Originally posted by MoeFugga
reply to post by eriktheawful
 

thank you for a more non bias answer, waether or not it is 2012 AD14 or not. Things in space, can react much like billard balls hiting each. I know chances are small etc etc and things get calculated to the best posible degree of error. But again, nothing is absolute.

If ad14 were to hit one of our many satelites could that cause a change?

I am just throwing thoughts out there. I to will not loose sleep over any asteroid, even if it was a confirmed strike... It is what it is.


Thanks for a good answer


You're welcome.

ngchunter answered your question, but I'll give my analogy again:

Based on the size of this asteroid (about 167 feet wide), traveling at speeds much faster than our satellites (which are limited to a few feet up to 10 feet or so wide), it would be like you walking towards a bus that is moving 65 Mph when it hits you.

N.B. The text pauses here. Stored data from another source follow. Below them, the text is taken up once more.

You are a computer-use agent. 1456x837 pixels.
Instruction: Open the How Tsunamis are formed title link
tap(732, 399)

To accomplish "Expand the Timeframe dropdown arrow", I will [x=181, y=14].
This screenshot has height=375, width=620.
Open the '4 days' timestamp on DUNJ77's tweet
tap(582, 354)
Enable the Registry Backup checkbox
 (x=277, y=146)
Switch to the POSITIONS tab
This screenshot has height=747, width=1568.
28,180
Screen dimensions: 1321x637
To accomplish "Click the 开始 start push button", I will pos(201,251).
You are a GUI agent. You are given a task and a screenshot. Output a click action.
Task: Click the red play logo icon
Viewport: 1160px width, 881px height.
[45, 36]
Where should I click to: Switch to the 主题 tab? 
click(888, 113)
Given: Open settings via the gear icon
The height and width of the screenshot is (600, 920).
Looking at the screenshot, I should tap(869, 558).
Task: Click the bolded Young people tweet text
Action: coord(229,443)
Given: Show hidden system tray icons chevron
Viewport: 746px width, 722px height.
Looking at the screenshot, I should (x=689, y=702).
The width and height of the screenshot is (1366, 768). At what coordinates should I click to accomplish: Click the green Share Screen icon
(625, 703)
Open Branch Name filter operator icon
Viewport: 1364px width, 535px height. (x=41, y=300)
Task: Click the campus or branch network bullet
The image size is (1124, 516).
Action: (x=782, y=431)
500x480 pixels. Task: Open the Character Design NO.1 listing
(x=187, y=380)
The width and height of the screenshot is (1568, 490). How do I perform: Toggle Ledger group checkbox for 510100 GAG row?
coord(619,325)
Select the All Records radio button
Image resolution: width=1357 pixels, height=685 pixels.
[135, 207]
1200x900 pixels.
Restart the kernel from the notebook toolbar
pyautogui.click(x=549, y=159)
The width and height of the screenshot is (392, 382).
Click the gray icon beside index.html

The asteroid would most likely go: "What satellite?"

It would have to hit a satellite that is a LOT bigger and denser for it to affect any change in it's path.

Of course the people that own the satellite would not be very happy....heh.


I do understand, I reckon the Asteroid would hardly notice, but I think I was thinking more about the slight change it may have, even just a small percent, the ability to alter it for future passes.
The Asteroind passes close to earth about every 6 months correct, perhaps if no obstructions interfere with it, eventually it will hit earth, perhaps not.

But lets say it hit a satelite, or the international space station (I am not sure of it's Orbital altitude) However I know that since the asteroid 2012 DA14's orbit is already predicted they can perform a Debris Avoidance Manoeuvre, yet there is still large amount of solid space junk up there, rocket stage shell's, Mir, Nuclear powered satelites etc etc...

So if one of these were be impactected, and slightly changed the trajectory even by a C**t-Hair, could this increase it's chances of an impact during future passes?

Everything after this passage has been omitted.